Anybody ever reface clutches?

Jason S.

Well-known Member
I know this used to be done years ago. I know clutch discs have came down in price so most people don't fool with it anymore,unles they have one that they can't buy new anymore.Plus sometimes the quality of the aftermarket discs is a little iffy. I thought about trying myself. I have one of those machines to mash the rivets on brake shoes. Will that work on a clutch to? Any other tips?
 
AS I recall, the rivets used on clutches were larger than the rivets used on brake linings. Don't know if your machine will handle different sizes of rivets.

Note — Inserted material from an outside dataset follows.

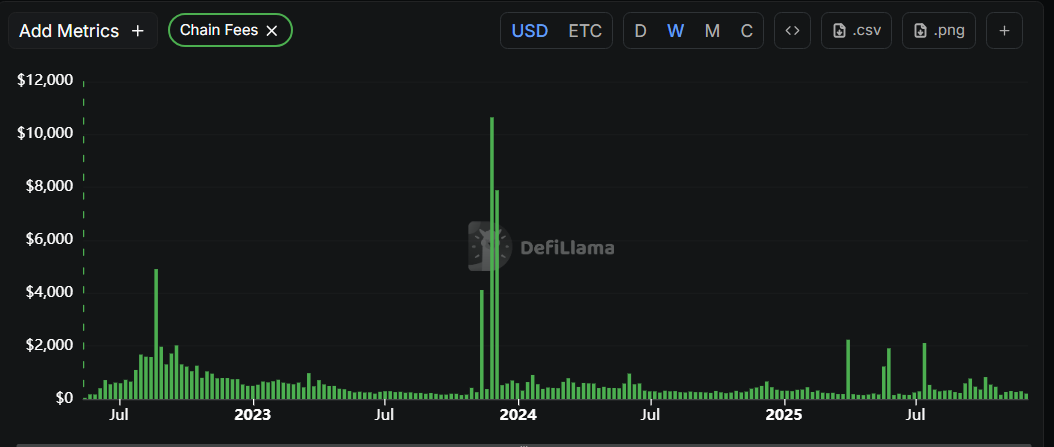Open the Add Metrics menu
The width and height of the screenshot is (1054, 447).
coord(82,31)
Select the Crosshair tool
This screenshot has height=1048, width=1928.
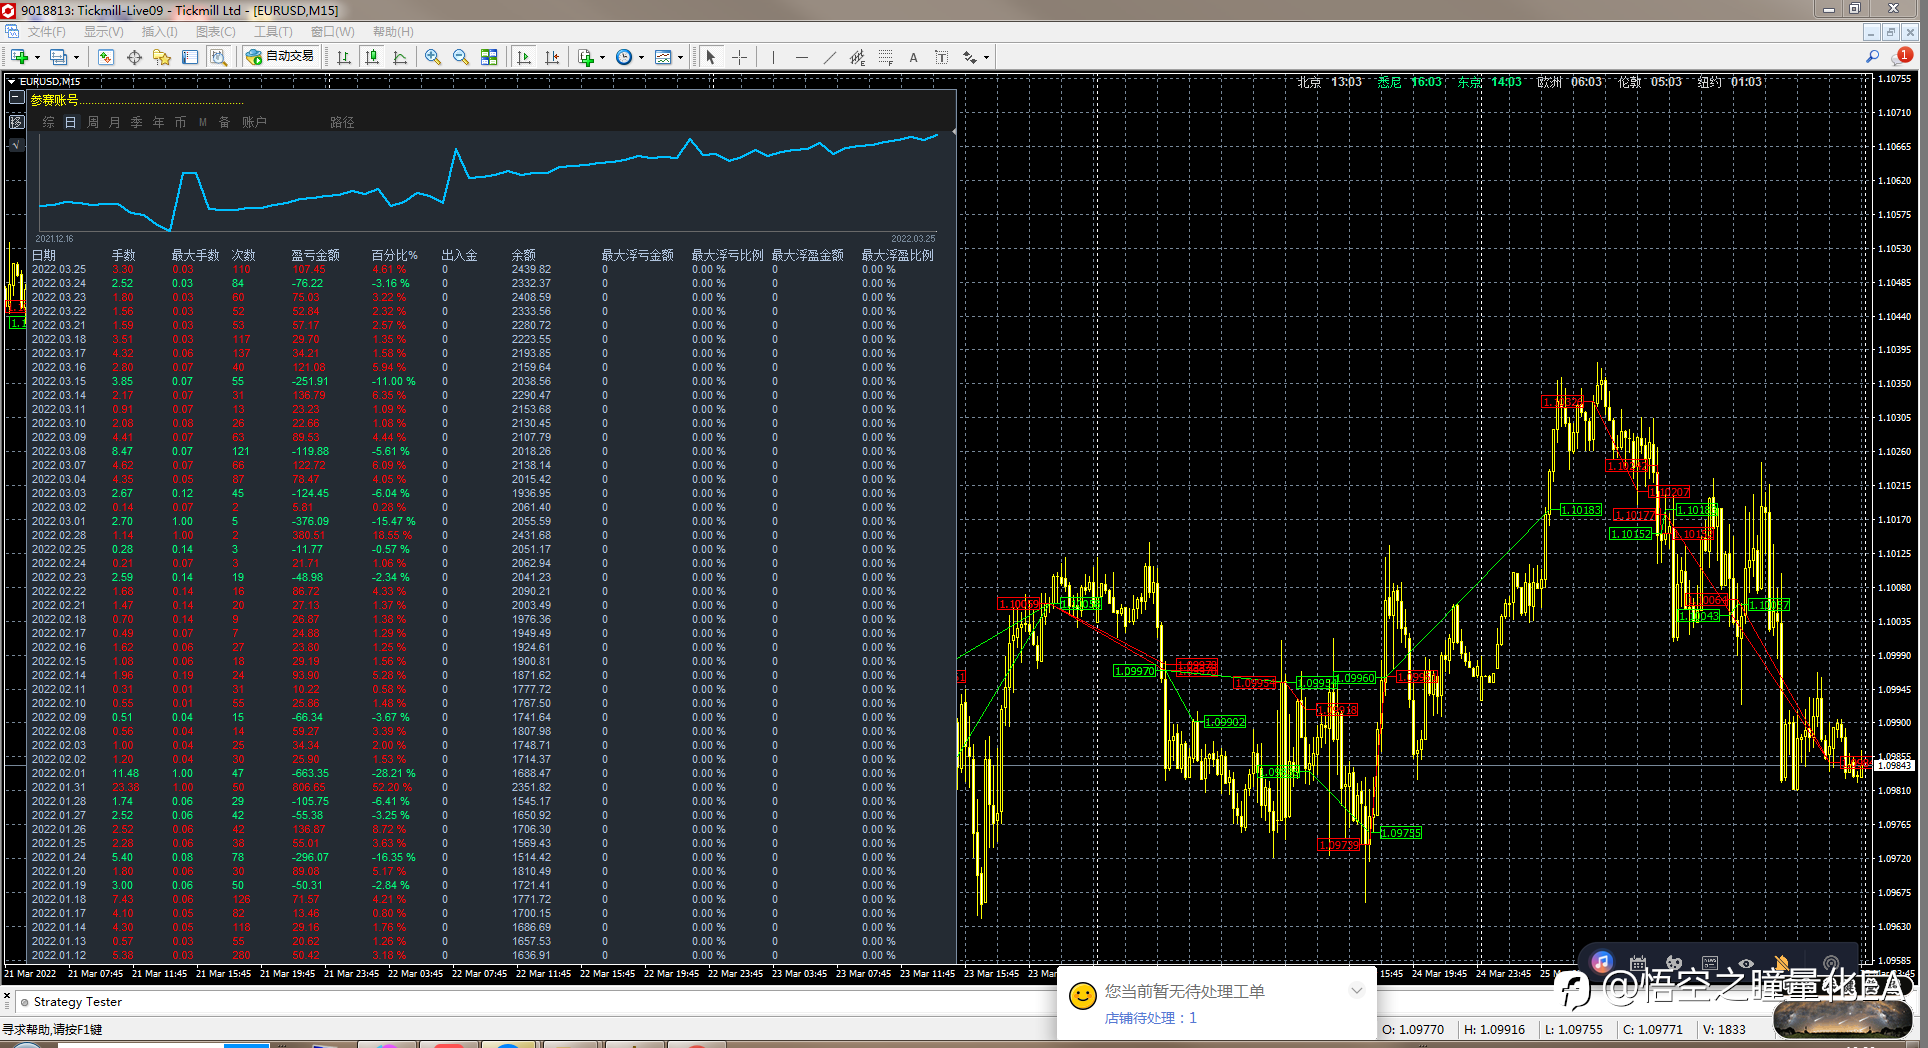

I wondered if the clutch pads would hold the first time I saw the glued-on type, but they actually held better than the rivet type. I have seen clutches that had sheared off the rivets.
 
You can reface the flywheel, and every once in a
while the pressure plate (they're usually warped
or have hairline fractures). As far as the
Friction Disc, the metal disc is Spring Steel, and
even if it is flat and appears to be reuseable,
you need to have it Magna-Fluxed to check for
fractures around the splined hub in the center.
The LAST thing you want is, after getting
everything put back together, the first time you
go to use the Clutch - the hub shears off from the
Friction Disc. Better to just BUY a NEW Friction
Disc - a lot less headaches that way.


:>)
 
Three things:
Make sure that the recesses for the rivet heads are all the same depth and allow the rivet to be 1/16" at least below the surface and uniform.
Make sure there is no over tightening of the rivets. This causes stress cracks and failure.
Be careful to inspect the wave springs between the friction surfaces to look for cracks and distortion. The torsion spring pockets must also be nice and tight on the hub springs. These are often overlooked and can cause catastrophic failure.
Jim
 
I am scared of 'bonded' lineings.Ever sinceI was comeing down Monarch Pass in a loaded 1/2 ton pickup when a front (bonded) lineing let go.Really lucky I went into the ditch...instead of over the 1000 ft drop!
 
I have done some before. You first have to find the disc. material. Then you also need a different rivet set then brake shoes use. The one for clutch rivets splits them into like a flower pedal design because you are squashing onto the lining on both sides and not up against metal on one side like a brake shoe. You also want to alternate which side you crimp them from in some kind of pattern. You don't want them all in from one direction.
 
I don't do it myself,but I send them to Clutch Dynamics in Lansing Michigan to have them refaced.
 
I riveted many clutch disc linings on H & M farmalls up through the 560's. Rivet machine had different ends for different size rivets and style of spread on rivet.
 
When I worked for an Allis Chalmers dealer in the 1960's we relined ALL of the clutch discs with an engine overhaul. The rivets were set correctly by the machine, The linings were cheap and I do not remember any hub failures.
 
Used to do a lot of them for NG Deere's. Would drive out the old rivets, clean and inspect it, add a coat of primer and rivet on the new facings after it dried. When you start riveting on the new facing set your punch depth shallow. Set the first rivet, check it and set your depth a little deeper repeatedly until you have the proper form on the end of the rivet and the facing is tight. Then it's just stick one in every other hole and press the pedal. Turn it and do the other side.